Linear regression with python
I need to do the linear regression calculation, but I read that there is no possibility to use/install scipy on windows. Is there any other library similar to scipy to perform this type of calculation? Or if there is any way to install scipy on windows, it is also welcome! thank.
2 answers
By what I read on the website of scipy runs on Windows yes.
[instagram] - For most users, especially on Windows, the easiest way is to install any of the packages in the stack SciPy is to download one of these distributions in Python, which will include all of the core packages: Anaconda, Enthought Canopy, Python(x, y,), WinPython, Pyzo
Try one of these:
- Anaconda : One free distribution for the SciPy stack. Compatible with Linux, Windows and Mac.
- Enthought Canopy : free and commercial versions include the main SciPy stack packages. Supports Linux, Windows and Mac.
- Python (x, y) : a free distribution including the SciPy stack, based around the Spyder IDE. Windows Only.
- WinPython : a free distribution including the SciPy stack. Only Windows.
- Pyzo : a free distribution based on the Anaconda and IEP's interactive development environment.

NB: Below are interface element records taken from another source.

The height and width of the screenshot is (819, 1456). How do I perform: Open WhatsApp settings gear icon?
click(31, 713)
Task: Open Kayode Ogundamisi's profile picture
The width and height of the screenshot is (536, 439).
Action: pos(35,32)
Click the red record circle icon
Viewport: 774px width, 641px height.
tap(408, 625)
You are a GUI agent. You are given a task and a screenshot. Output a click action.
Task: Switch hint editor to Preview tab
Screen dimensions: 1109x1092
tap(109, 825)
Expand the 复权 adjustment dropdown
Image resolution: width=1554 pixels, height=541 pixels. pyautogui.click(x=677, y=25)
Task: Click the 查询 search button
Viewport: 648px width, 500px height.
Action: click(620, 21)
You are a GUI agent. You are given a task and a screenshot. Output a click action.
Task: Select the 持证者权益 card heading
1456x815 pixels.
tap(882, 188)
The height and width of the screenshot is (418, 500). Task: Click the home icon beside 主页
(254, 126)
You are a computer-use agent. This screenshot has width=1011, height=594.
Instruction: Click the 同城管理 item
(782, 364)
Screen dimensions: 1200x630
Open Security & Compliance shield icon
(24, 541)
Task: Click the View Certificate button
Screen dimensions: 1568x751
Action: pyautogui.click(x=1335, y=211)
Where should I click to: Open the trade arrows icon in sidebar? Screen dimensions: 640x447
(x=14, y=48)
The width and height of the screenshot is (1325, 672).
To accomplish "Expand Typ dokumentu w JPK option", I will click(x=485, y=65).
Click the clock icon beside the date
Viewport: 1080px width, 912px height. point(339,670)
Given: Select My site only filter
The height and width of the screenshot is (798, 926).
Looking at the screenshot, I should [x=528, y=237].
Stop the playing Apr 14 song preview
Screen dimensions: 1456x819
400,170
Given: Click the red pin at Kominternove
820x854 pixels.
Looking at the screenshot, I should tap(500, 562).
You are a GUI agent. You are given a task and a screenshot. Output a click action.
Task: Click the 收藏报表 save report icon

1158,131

Supports Linux, Windows and Mac.
According to own documentation of scipy
it does not run very well in Windows
because it has some dependencies that work only in linux
and mac
As an alternative, I recommend using sklearn, it is a very good lib to work with machine learning, and also has good documentation in addition to several examples.
To install it you can:
pip install -U scikit-learn
Or if you use anaconda:
conda install scikit-learn
I made an example using numpy (for working with arrays) and matplot (for working with graphs) To install:
pip install numpy
python -m pip install -U pip setuptools
python -m pip install matplotlib
In anaconda usually these libs are already installed.
Below follows the example of creating a linear regression with the sklearn
import matplotlib.pyplot as plt
import numpy as np
from sklearn import linear_model
#Logica x = x*10 + acc
#acc = acc + 5
#acc inicia em 0
#dataSet treino
#1 - 10 + 0 = 10
#2 - 20 + 5 = 25
#3 - 30 + 10 = 40
#4 - 40 + 15 = 55
x_train = np.array([ [1], [2], [3], [4] ]);
y_train = np.array([ 10, 25, 40, 55 ]);
#dataSet teste
#5 - 50 + 20 = 70
#6 - 60 + 25 = 85
#7 - 70 + 30 = 100
#8 - 80 + 35 = 115
x_test = np.array([ [5], [6], [7], [8] ])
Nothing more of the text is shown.